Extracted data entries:

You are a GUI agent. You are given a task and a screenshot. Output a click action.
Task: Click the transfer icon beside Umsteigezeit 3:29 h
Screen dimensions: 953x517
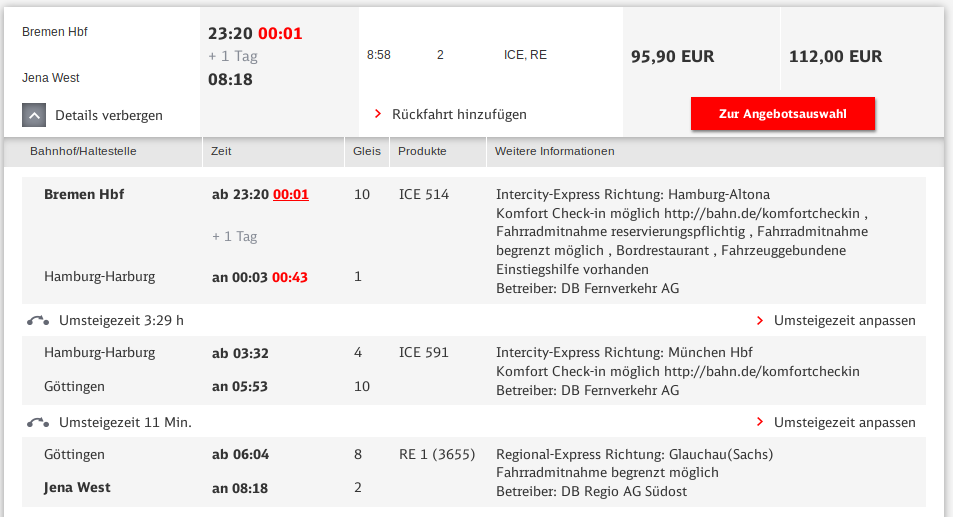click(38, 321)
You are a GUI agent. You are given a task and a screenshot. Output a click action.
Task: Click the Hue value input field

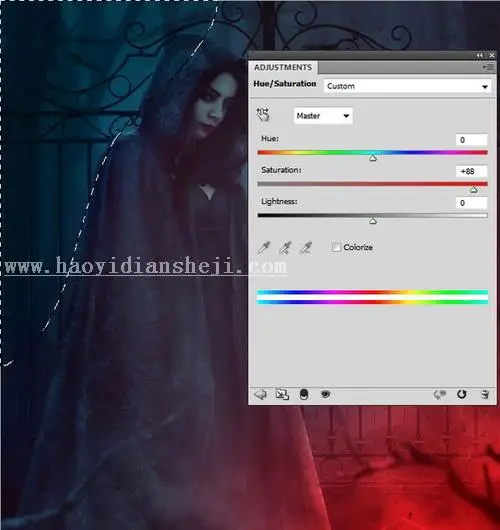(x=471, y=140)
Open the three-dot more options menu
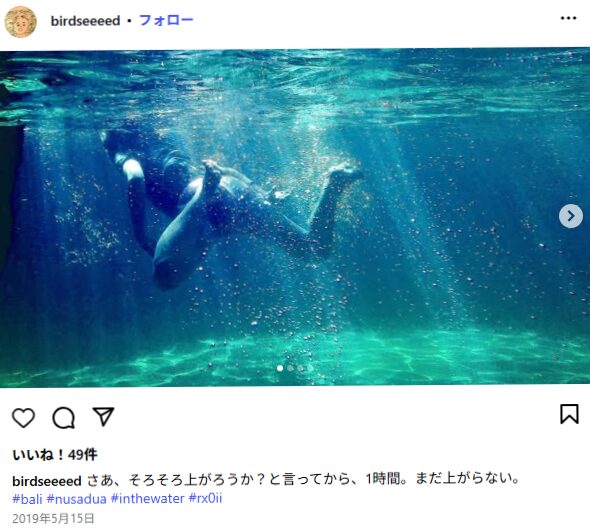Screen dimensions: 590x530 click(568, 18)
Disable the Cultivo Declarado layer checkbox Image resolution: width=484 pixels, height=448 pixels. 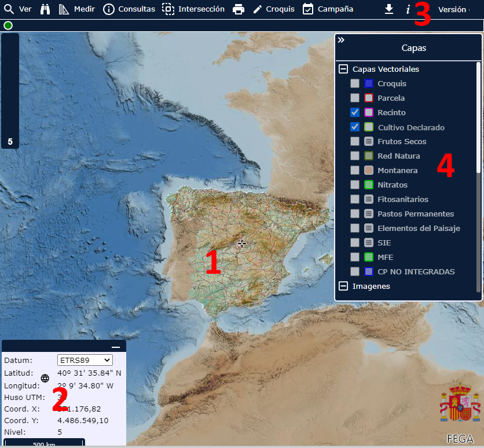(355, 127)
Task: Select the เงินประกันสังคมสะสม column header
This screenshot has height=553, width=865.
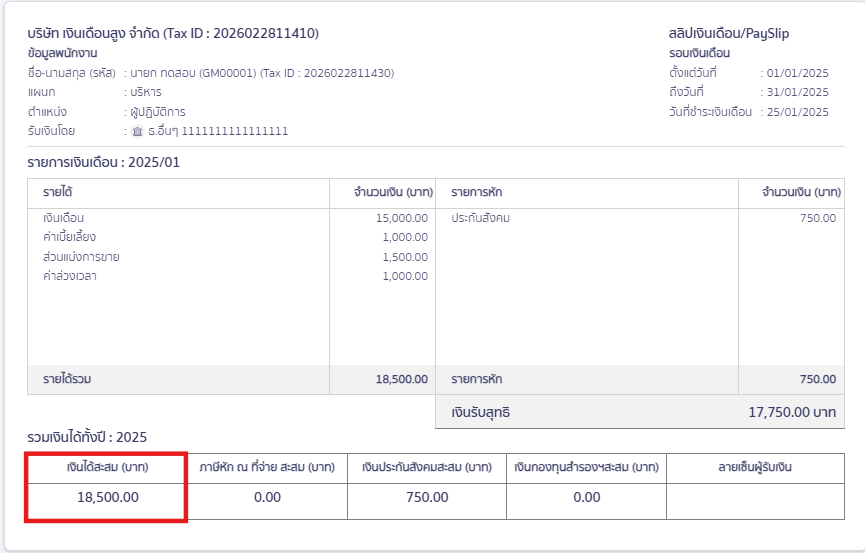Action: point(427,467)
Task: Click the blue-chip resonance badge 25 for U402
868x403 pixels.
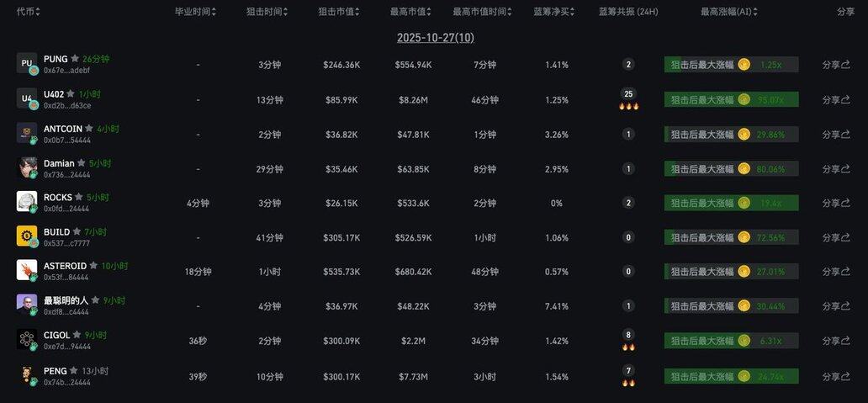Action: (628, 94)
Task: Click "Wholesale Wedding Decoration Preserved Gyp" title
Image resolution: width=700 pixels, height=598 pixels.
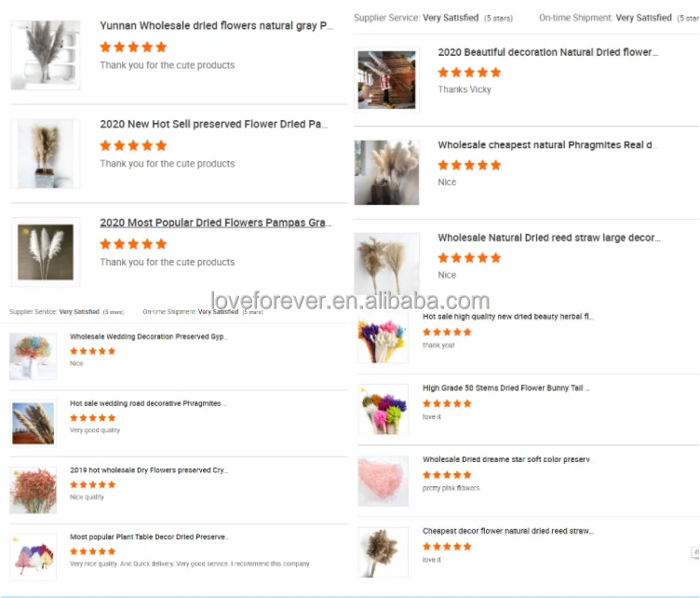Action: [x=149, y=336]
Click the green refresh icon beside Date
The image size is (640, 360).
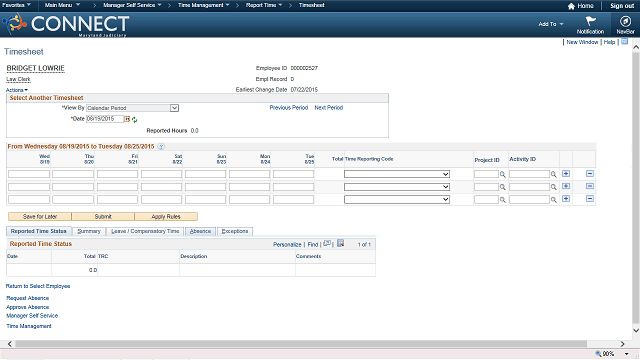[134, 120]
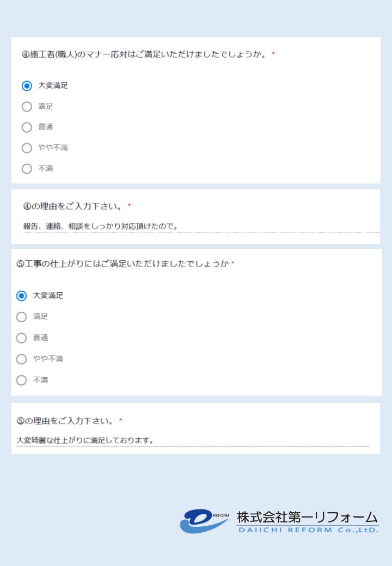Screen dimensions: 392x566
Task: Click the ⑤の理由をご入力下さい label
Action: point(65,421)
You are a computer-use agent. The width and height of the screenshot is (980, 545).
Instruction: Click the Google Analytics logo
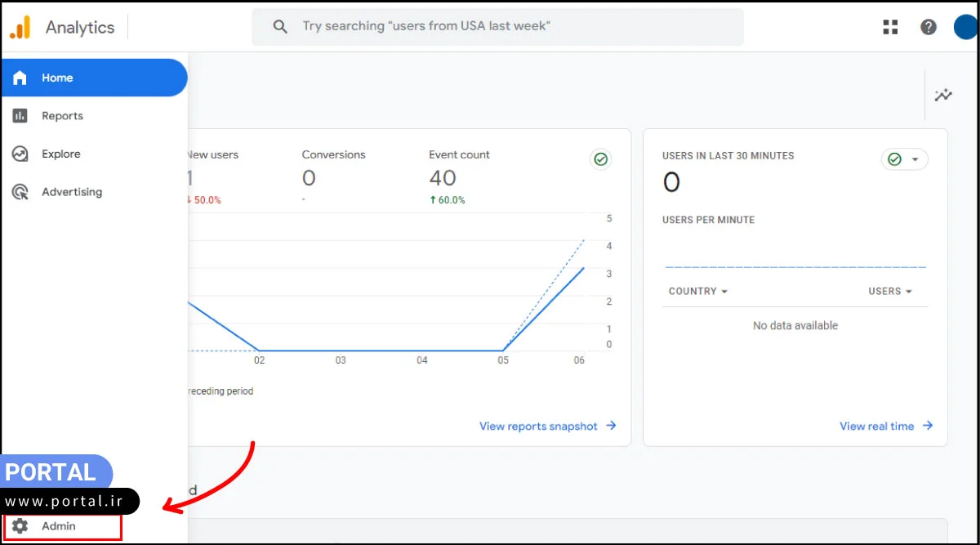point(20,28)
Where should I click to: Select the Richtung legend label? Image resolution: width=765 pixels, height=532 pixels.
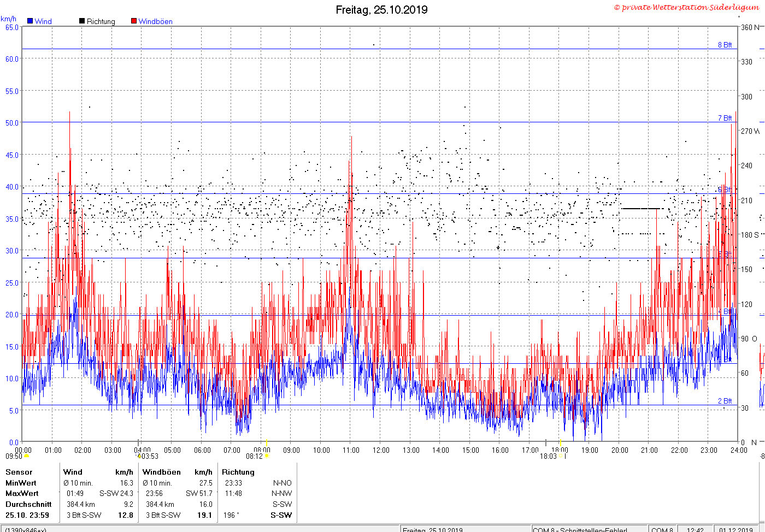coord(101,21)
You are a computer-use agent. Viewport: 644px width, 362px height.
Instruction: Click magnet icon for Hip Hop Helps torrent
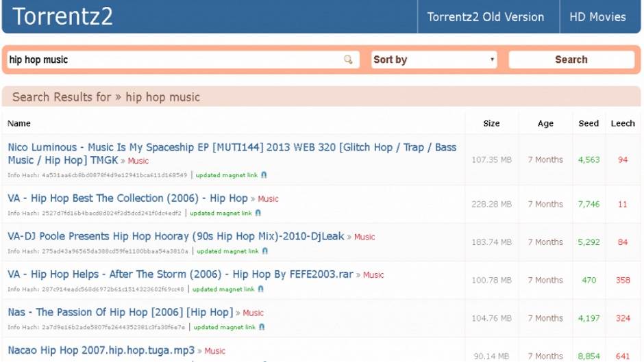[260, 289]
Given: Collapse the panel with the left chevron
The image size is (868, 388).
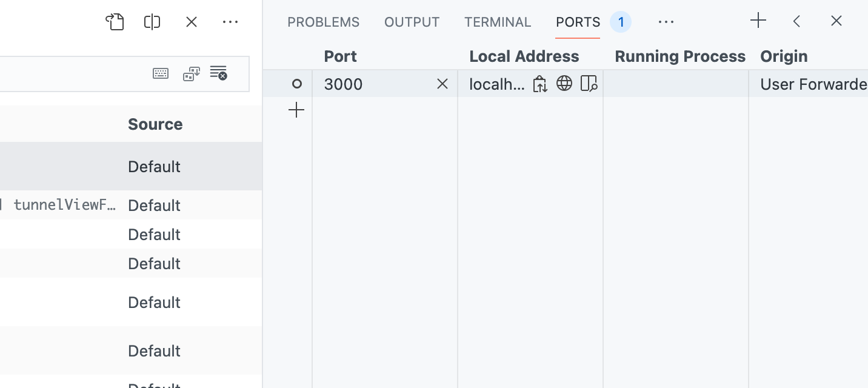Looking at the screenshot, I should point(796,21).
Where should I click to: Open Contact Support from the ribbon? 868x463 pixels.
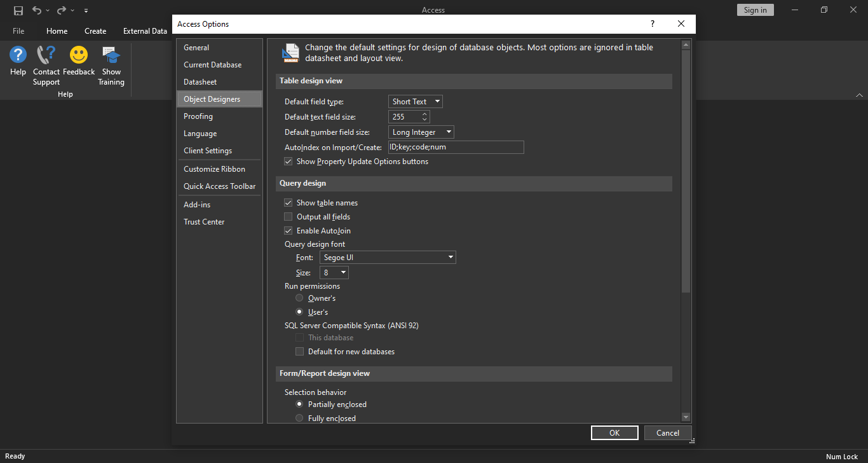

# EXERCISE INSTRUCTIONS
What do the lines above say from the line containing "You are a computer-use agent. Viewport: 644px" through the last line? Quote them exactly, both ends included, and leave out the pictures.

# RESULT OF THIS TASK
You are a computer-use agent. Viewport: 644px width, 362px height.
Instruction: Click magnet icon for Hip Hop Helps torrent
[260, 289]
Given: Collapse the panel with the left chevron
The image size is (868, 388).
Looking at the screenshot, I should point(796,21).
Where should I click to: Open Contact Support from the ribbon? 868x463 pixels.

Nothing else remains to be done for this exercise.